Ces syndicats n’ont jamais cherché à coordonner la mobilisation avec d’autres syndicats du secteur automobile en Espagne ou à l’international. Au cours du même mois, les travailleurs britanniques employés par VFS Southampton Ltd, qui assemble de gros véhicules pour Ford et Mercedes, menaçaient de faire grève sur un conflit salarial. Aux États-Unis, les techniciens de la concession Mercedes-Benz de San Diego s’étaient mis en grève.

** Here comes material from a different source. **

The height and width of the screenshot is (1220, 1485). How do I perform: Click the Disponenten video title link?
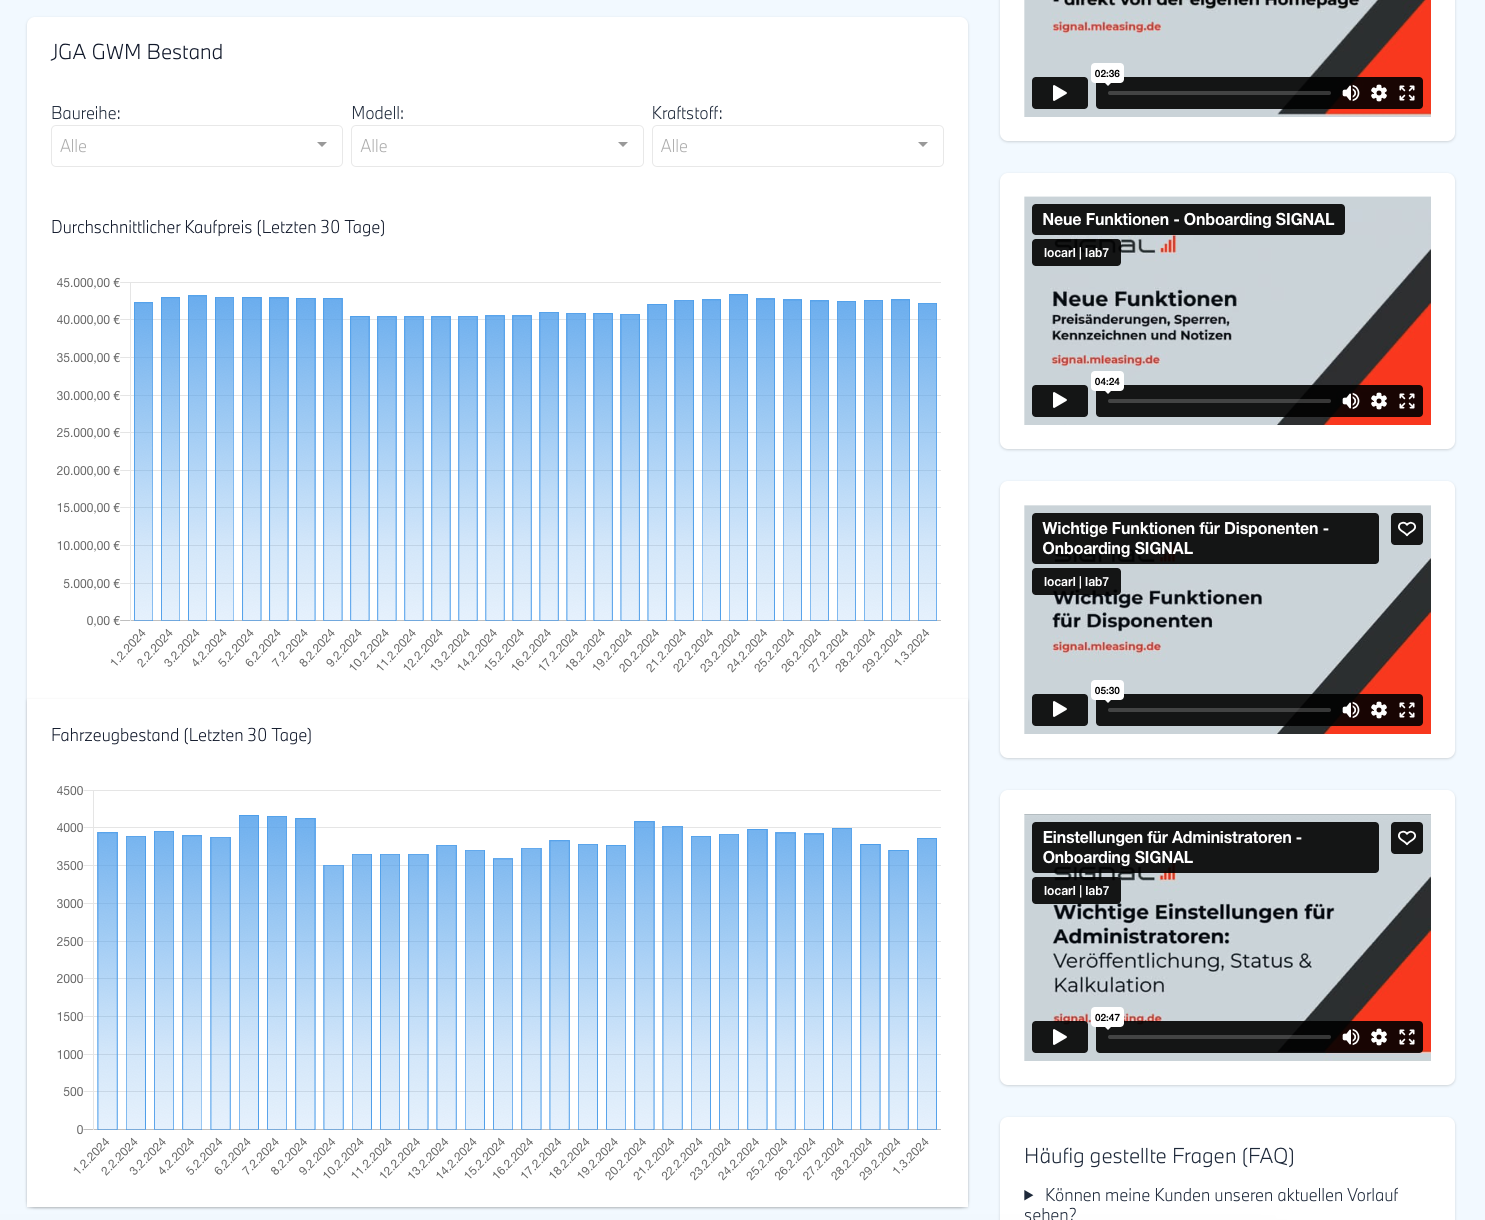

Dans une atmosphère de désinformation et d’intimidation – les COCOO et l’UGT retweetaient les menaces de la direction de fermer l’usine si les concessions exigées n’étaient pas acceptées – les syndicats ont organisé un vote. Reproduisant la tactique répugnante utilisées par l’UGT chez Ford Valencia en février, ils ont organisé un vote via leur application sans divulguer le texte du contrat, refusant les bulletins de vote traditionnels. Il était donc impossible de comptabiliser le vote

En fin de compte, 57  pour cent des travailleurs ont voté pour un accord qui est une attaque historique contre les travailleurs. Il sabre les salaires réels en fixant une hausse de 6  pour cent pour 2022 – quatre points sous le chiffre officiel de l’inflation – et de seulement 2,25  pour cent par an jusqu’en 2026, soit 8  points sous l’inflation. Une perte de milliers d’euros pour chaque travailleur dans les années qui viennent.

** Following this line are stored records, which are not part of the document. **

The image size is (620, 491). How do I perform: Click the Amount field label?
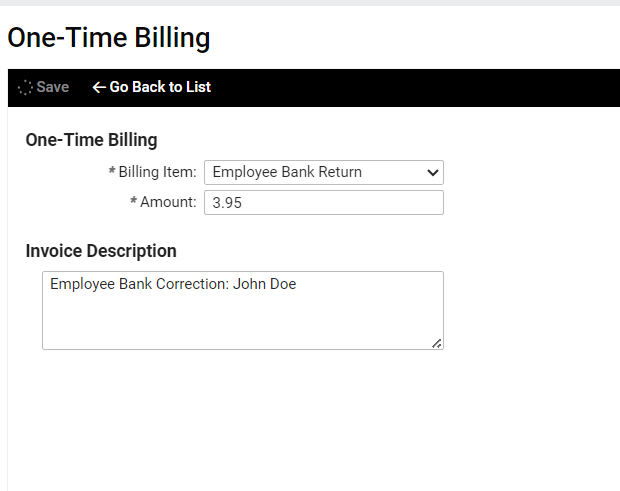coord(168,202)
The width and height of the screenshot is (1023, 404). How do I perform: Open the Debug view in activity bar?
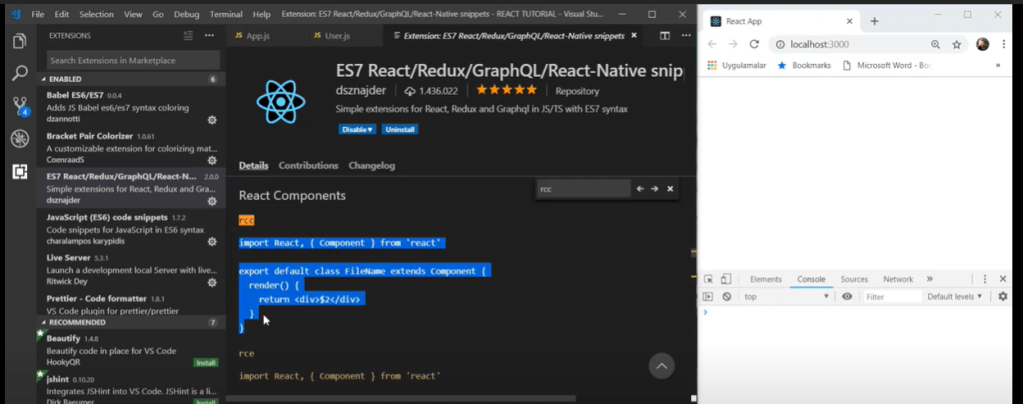tap(19, 138)
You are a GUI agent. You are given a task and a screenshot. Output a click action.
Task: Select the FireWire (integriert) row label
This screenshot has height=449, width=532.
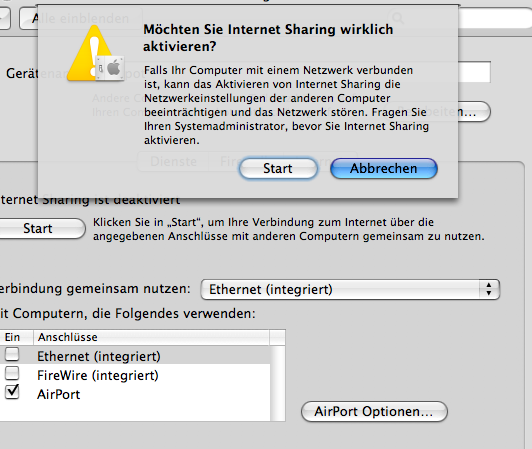[x=98, y=375]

Le vote a cependant mis en évidence la montée du mécontentement de masse. Le «oui» a été soutenu par les employés de bureau mieux rémunérés, tandis que le soutien à l’accord tombait à 38 pour cent sur les chaînes de montage, 46  pour cent dans la peinture et 48  pour cent dans l’assemblage. Le vote monte que le groupe qui souffrira le plus des coupes est massivement opposé à l’accord.

La secrétaire général des CCOO au Pays basque, Loli García, s’est félicitée du vote positif, affirmant : «nous pensons que l’accord conclu est un très bon accord et nous voulons souligner que nous n’avons, surtout, rien perdu. Car il n’y a pas de mesures régressives».

Si les ouvriers travaillent actuellement selon les conditions de la nouvelle convention collective, Mercedes, lui, n’a pas donné suite à son annonce d’un investissement de 1,2  milliard d’euros.

Une bataille s’annonce une fois de plus chez Mercedes et les travailleurs de l’automobile ont de puissants alliés – les millions de travailleurs de l’automobile et les milliards de travailleurs dans le monde, qui commencent à se battre. La tâche urgente est de développer l’Alliance internationale ouvrière des comités de base. Il s’agit à travers elle de coordonner ces luttes, de mobiliser l’opposition aux bureaucraties syndicales et d’unifier les luttes des diverses entreprises, par-delà les frontières nationales, dans une lutte pour le socialisme.